Seawell created the Bonfils Foundation using stock from the
newspaper and, in the same day, changed the charter of the Bonfils Theatre into
the Denver Center for the Performing Arts, gotten agreement from the City of
Denver for his plans, and hired Kevin Roche as the architect for the project
[1]. Construction on the performing arts complex began two years later, in
1974, with the Berlin Philharmonie inspired Boettcher Concert Hall (opened in
1978) as its centerpiece. The historic Auditorium Theatre (now the Quigg Newton
Denver Municipal Auditorium and Ellie Caulkins Opera House) and the
multi-theatre Helen Bonfils Theatre Complex were also within Seawell's original
complex [2]. Only a year later, two cabaret spaces were added, touring Broadway
shows came to the complex, and Denver's repertory company under Edward Payson
Call had begun performing in the Bonfils Complex. During the 1980s, the three-year
Master of Fine Arts Acting school, the National Theatre Conservatory, was
established, new plays were developed by the Theatre Company, and the company
was nominated for its first Tony Award. In 1991, the former Auditorium sports
arena was remodeled into the Temple Hoyne Buell Theatre to better accommodate touring
Broadway productions [1]. Also in the 1990s, the DCPA began offering community
acting courses, established the Colorado Performing Arts Hall of Fame, and
opened its special event venue, the Seawell Grand Ballroom [1; 2]. In the
following decade, the complex began hosting Disney Theatricals, established the
Colorado New Play Summit, and received an Innovation Lab for the Performing
Arts Grant. Donald Seawell retired in 2007, and passed away in 2015 [1].

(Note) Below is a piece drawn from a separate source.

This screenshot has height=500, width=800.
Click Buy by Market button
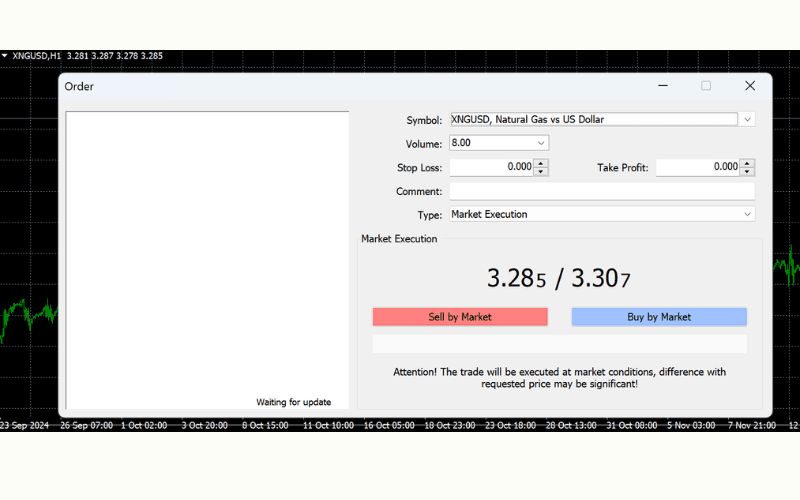click(659, 317)
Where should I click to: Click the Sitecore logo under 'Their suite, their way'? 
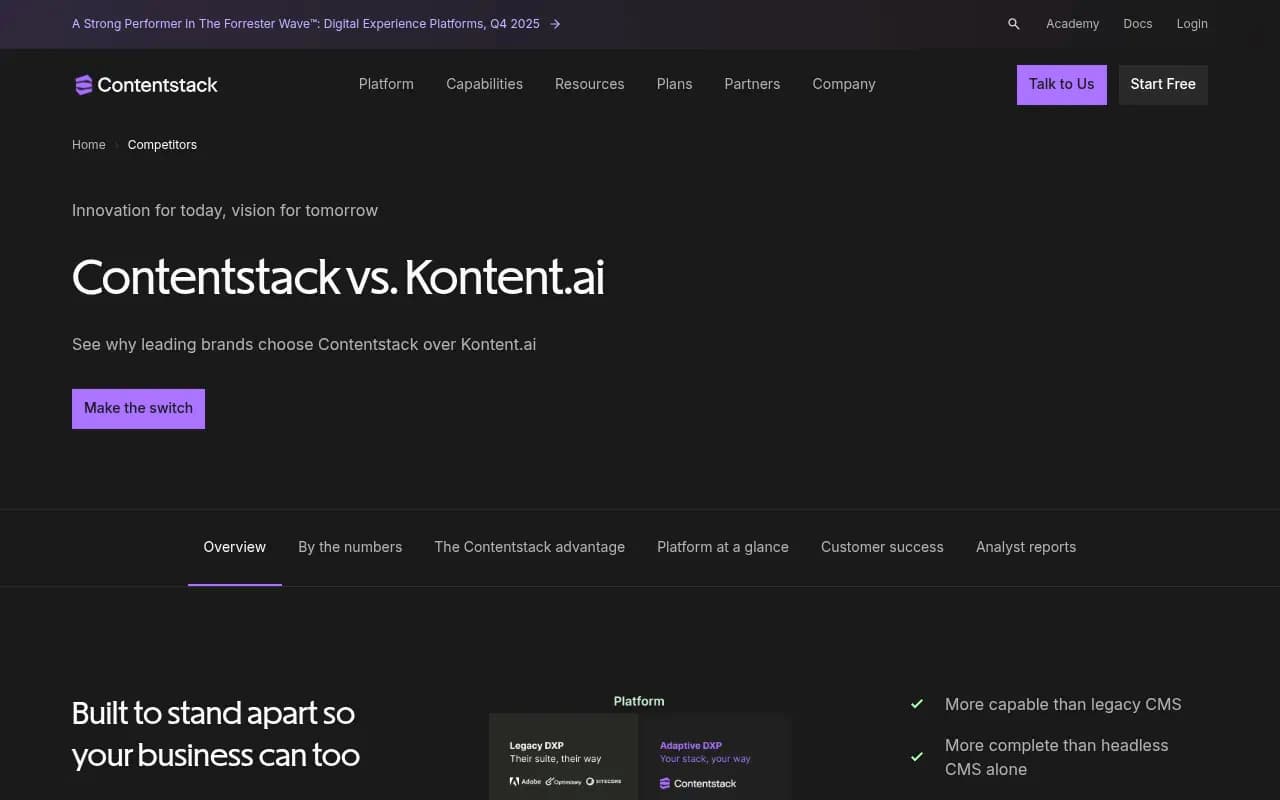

Today, in addition to performances, the complex offers
school programs, acting classes for all ages, workshops, study guides, distance
learning, cast interactions, and competitions in playwriting and musical
theatre, and hosts field trips, career days, Kids Night on Broadway and Family
Day events, the Family Forum, backstage tours, and the Women with Hattitude
Luncheon [1].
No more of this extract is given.